▶ 작성 과제:
a – CNN 구조 정리 글에서 "Case Study" 아래에 나열된 네트워크 이름을 모두 적으세요.
b – CNN 구조 정리 글에서 "Stanfoard CS231n 2017"에서 시작해 "(Network in Network)"에서 끝나는 부분을 한 글자도 바꾸지 말고 그대로 옮겨 쓰세요.

CS231n 9강. CNN Architectures


Stanfoard CS231n 2017 9강을 요약한 글입니다. 정보 전달보다 자신을 위한 정리 목적이 강한 글입니다! :)

Today

  • Case Study
    • AlexNet
    • VGG
    • GoogLeNet
    • ResNet
  • Also
    • NiN (Network in Network)
    • DenseNet
    • Wide ResNet
    • FractalNet
    • ResNeXT
    • SqueezeNet
    • Stochastic Depth

LeNet

  • ConvNet의 최초 도입
  • 우편 번호(zip code), 숫자(digit)에 사용

    AlexNet

  • First large scale ConvNet
  • ILSVR’12 winner
  • Input : 227x227x3 images
  • First layer(CONV1)
    • 96 11x11 filters applied at stride 4
    • output size?
      • 96 55x55
    • total number of parameters?
      • (11x11x3)x96 = 35K
  • Second layer(POOL1)
    • 3x3 filters applied at stride 2
    • output size?
      • 96 27x27
    • total number of paramters?

모음 항목
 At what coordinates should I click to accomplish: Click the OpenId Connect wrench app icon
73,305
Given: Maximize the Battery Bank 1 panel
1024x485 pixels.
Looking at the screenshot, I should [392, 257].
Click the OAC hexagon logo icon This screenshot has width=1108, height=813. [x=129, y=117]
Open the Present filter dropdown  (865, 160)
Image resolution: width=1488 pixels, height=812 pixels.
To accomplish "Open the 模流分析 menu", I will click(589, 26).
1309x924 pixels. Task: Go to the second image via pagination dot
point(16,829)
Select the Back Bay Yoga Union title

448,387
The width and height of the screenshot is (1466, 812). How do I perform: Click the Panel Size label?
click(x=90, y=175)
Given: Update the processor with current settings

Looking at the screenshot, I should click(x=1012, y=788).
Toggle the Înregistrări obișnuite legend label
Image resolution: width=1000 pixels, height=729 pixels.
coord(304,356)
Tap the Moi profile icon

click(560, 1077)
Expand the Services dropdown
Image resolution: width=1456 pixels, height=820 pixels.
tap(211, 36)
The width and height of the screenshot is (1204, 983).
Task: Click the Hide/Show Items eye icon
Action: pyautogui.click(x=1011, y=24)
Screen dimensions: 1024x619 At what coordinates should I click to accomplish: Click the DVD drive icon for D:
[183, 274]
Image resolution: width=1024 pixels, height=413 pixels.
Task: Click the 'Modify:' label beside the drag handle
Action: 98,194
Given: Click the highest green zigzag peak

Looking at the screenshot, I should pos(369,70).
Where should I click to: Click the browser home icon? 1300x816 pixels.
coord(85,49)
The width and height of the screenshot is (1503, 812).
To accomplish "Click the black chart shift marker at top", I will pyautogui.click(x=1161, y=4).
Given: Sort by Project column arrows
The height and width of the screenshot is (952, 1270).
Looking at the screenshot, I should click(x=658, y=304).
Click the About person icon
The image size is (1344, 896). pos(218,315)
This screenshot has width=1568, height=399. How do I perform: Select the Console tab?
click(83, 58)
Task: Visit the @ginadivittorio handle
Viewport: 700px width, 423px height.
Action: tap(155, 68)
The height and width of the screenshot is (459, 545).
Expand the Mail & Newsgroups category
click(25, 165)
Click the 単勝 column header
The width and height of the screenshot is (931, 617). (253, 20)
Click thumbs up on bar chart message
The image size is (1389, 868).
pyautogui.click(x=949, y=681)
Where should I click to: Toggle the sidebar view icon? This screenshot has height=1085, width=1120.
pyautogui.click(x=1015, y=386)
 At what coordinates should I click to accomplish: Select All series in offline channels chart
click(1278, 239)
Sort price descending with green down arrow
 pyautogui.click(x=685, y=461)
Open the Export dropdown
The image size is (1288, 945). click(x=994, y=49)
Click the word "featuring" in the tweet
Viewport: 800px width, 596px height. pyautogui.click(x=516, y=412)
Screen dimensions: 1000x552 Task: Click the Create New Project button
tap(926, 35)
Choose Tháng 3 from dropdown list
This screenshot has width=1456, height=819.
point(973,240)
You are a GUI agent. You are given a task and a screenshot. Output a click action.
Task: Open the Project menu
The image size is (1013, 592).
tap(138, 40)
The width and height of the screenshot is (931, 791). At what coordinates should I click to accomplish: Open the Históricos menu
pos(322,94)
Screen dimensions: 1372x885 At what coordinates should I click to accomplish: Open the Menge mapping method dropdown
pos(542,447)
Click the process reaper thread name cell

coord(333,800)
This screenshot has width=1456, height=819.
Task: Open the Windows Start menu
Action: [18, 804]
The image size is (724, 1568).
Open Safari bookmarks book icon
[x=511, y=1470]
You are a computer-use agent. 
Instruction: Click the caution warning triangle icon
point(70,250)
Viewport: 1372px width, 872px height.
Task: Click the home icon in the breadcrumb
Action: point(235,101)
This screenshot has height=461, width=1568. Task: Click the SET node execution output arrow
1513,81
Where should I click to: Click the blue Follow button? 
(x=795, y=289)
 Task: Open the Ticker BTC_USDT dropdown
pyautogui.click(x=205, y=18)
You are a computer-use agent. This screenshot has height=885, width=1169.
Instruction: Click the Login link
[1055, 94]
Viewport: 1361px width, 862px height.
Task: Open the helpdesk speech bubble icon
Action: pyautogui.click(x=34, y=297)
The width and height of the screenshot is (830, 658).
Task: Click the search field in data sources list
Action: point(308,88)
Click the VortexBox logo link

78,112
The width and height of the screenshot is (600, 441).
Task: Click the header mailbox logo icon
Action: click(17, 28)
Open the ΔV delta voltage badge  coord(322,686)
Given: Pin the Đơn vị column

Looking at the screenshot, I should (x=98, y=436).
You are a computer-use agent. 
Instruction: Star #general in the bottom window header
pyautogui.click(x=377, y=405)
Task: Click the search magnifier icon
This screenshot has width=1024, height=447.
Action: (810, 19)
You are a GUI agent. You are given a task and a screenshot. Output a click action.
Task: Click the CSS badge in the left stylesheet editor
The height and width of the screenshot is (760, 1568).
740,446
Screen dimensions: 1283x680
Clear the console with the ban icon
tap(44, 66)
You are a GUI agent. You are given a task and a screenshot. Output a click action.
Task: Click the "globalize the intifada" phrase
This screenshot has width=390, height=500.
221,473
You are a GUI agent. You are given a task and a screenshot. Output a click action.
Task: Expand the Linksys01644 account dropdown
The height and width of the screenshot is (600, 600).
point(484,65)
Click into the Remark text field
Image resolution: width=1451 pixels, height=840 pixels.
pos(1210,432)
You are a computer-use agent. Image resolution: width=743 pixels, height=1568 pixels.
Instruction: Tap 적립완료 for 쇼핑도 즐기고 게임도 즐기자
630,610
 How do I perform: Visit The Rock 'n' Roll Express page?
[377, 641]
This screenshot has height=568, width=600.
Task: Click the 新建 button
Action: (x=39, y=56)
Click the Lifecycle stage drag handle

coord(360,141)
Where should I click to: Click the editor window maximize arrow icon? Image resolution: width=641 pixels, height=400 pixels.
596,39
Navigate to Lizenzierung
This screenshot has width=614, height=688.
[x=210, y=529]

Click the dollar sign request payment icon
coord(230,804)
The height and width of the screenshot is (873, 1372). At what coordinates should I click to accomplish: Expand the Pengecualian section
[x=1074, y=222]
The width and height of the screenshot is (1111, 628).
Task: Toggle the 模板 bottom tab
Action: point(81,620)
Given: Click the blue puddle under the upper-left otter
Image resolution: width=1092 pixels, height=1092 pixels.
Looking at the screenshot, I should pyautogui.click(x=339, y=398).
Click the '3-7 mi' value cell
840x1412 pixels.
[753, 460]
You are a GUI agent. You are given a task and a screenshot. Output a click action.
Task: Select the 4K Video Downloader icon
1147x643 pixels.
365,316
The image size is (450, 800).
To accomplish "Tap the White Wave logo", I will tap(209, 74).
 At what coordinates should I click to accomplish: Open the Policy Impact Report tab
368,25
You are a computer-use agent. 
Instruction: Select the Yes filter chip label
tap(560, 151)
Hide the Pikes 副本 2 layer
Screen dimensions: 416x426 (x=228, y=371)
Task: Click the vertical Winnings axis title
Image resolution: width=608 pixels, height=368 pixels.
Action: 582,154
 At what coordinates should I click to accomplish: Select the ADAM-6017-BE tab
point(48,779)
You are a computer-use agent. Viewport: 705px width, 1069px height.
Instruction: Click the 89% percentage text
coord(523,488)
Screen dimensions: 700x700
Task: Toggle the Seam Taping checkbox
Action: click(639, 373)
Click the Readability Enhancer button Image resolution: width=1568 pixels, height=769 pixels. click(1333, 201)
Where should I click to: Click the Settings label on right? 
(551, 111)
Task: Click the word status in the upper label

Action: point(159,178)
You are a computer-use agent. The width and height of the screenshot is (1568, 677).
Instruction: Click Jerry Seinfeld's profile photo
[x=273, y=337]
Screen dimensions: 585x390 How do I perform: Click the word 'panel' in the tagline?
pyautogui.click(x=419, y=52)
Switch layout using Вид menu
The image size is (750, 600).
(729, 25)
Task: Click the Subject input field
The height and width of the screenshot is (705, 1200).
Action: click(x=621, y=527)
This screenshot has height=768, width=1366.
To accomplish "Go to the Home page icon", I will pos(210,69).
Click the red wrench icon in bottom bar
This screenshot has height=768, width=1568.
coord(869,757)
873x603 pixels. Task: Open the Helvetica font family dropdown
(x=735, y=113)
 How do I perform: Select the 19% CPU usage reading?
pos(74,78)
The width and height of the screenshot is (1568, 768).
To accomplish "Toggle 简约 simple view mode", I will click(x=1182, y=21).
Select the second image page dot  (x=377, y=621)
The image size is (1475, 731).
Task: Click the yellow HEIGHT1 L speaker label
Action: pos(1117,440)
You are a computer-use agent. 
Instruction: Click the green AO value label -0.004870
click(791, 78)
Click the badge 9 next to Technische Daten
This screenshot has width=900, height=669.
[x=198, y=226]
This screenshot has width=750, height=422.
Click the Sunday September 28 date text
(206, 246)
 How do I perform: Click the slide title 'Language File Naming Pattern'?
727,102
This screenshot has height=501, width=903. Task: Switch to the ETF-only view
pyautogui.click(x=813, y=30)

▶ 연습 문제 정답:
a – AlexNet, VGG, GoogLeNet, ResNet

b –
Stanfoard CS231n 2017 9강을 요약한 글입니다. 정보 전달보다 자신을 위한 정리 목적이 강한 글입니다! :)

Today

  • Case Study
    • AlexNet
    • VGG
    • GoogLeNet
    • ResNet
  • Also
    • NiN (Network in Network)